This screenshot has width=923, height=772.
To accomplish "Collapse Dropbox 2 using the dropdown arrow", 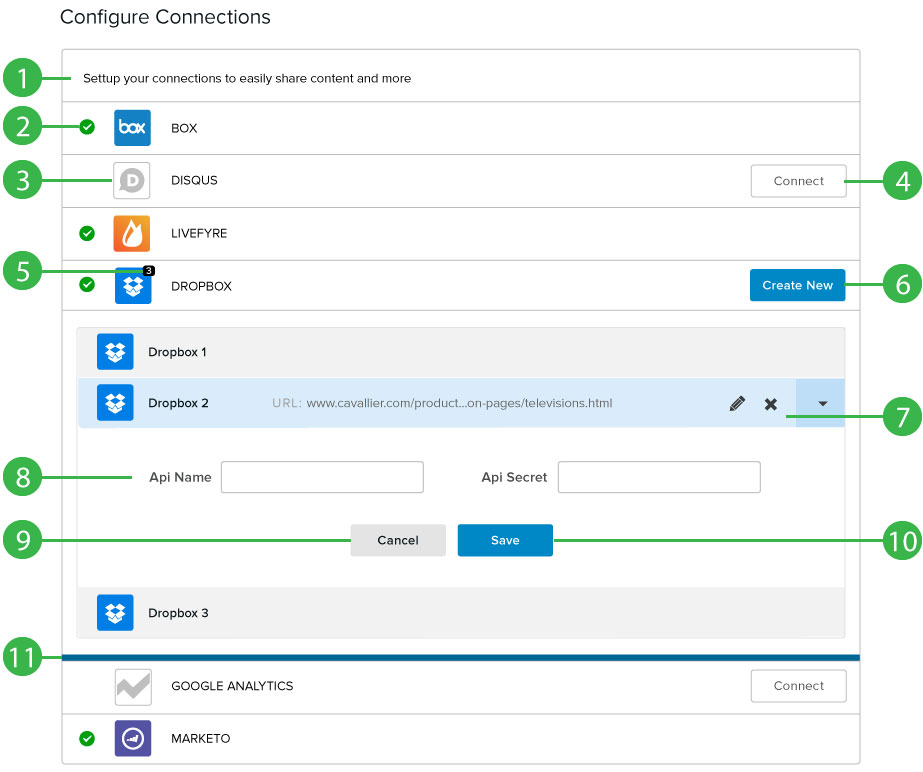I will (821, 403).
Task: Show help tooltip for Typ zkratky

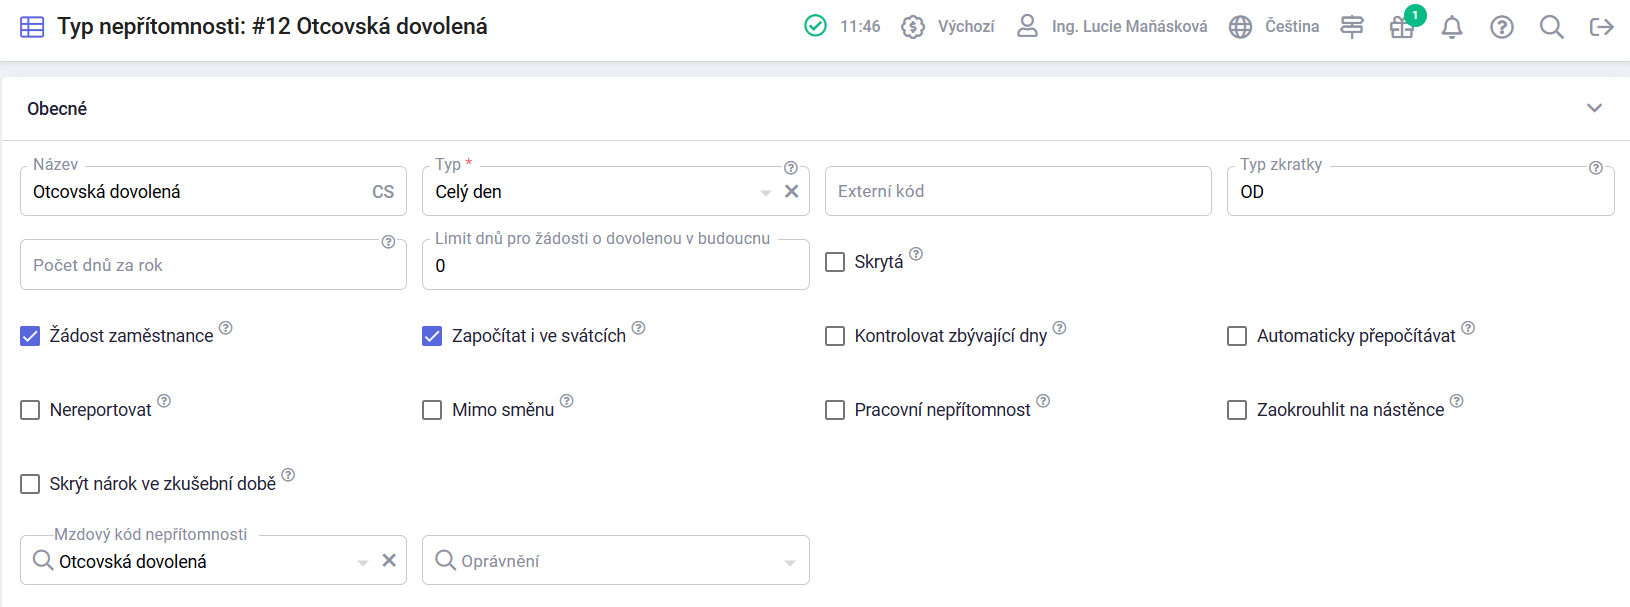Action: (1596, 168)
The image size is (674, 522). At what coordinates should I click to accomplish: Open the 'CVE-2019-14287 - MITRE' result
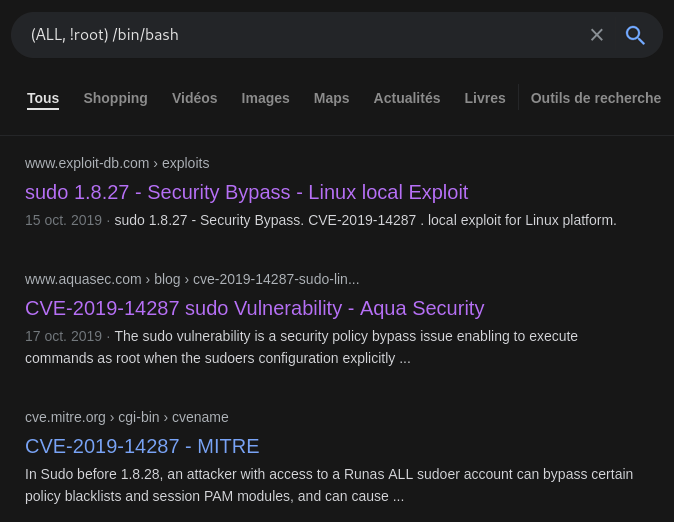[x=142, y=446]
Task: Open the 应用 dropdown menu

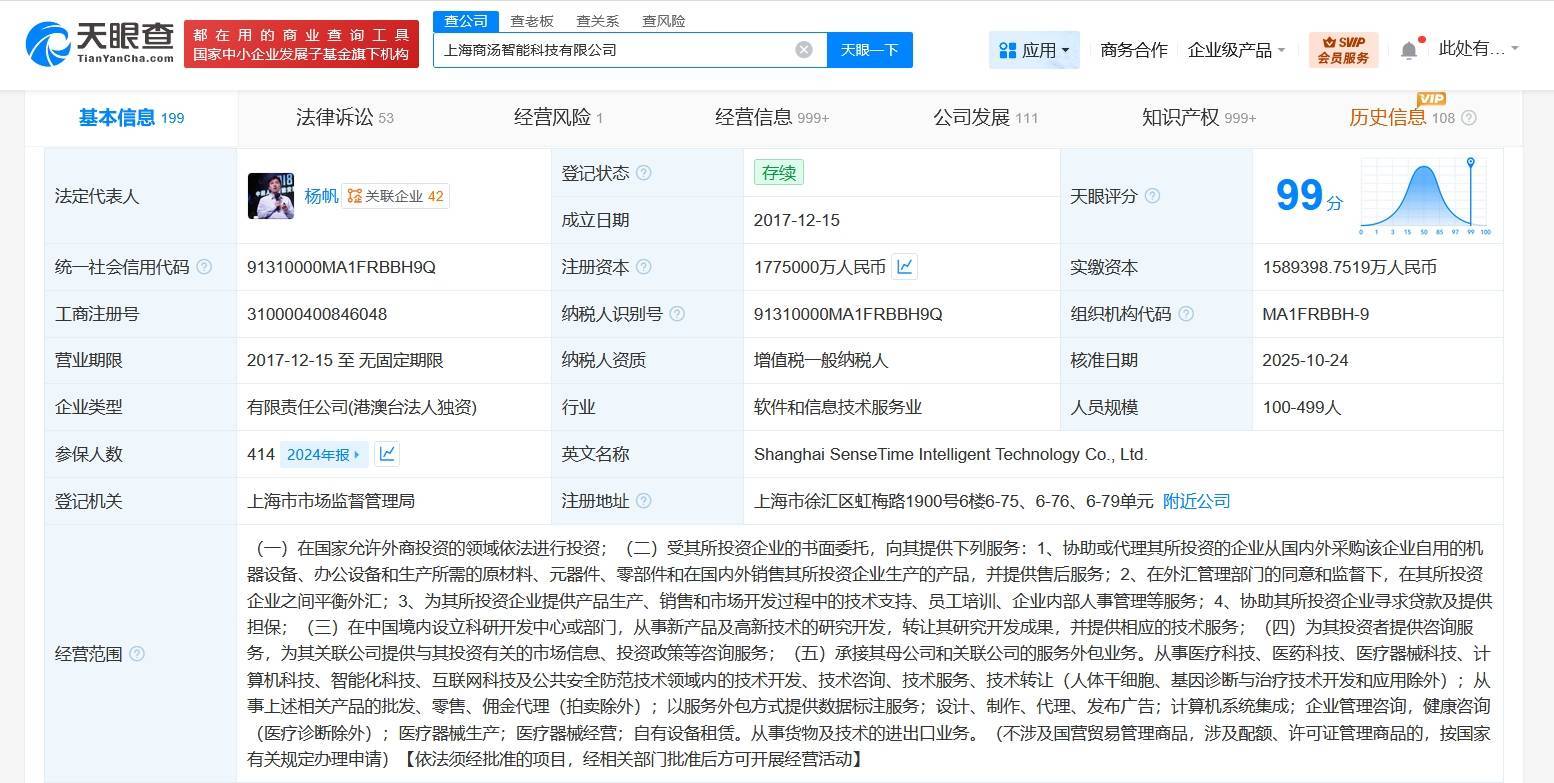Action: click(1034, 50)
•••••
Exercise description: Copy the items word for word from the line containing "Task: Show help tooltip for Typ zkratky" through the end of the items, leaving the pictures out of your answer.

Exercise response:
Task: Show help tooltip for Typ zkratky

Action: (1596, 168)
The image size is (674, 522). At what coordinates should I click to accomplish: Open the 'CVE-2019-14287 - MITRE' result
[x=142, y=446]
Task: Open the 应用 dropdown menu

Action: click(1034, 50)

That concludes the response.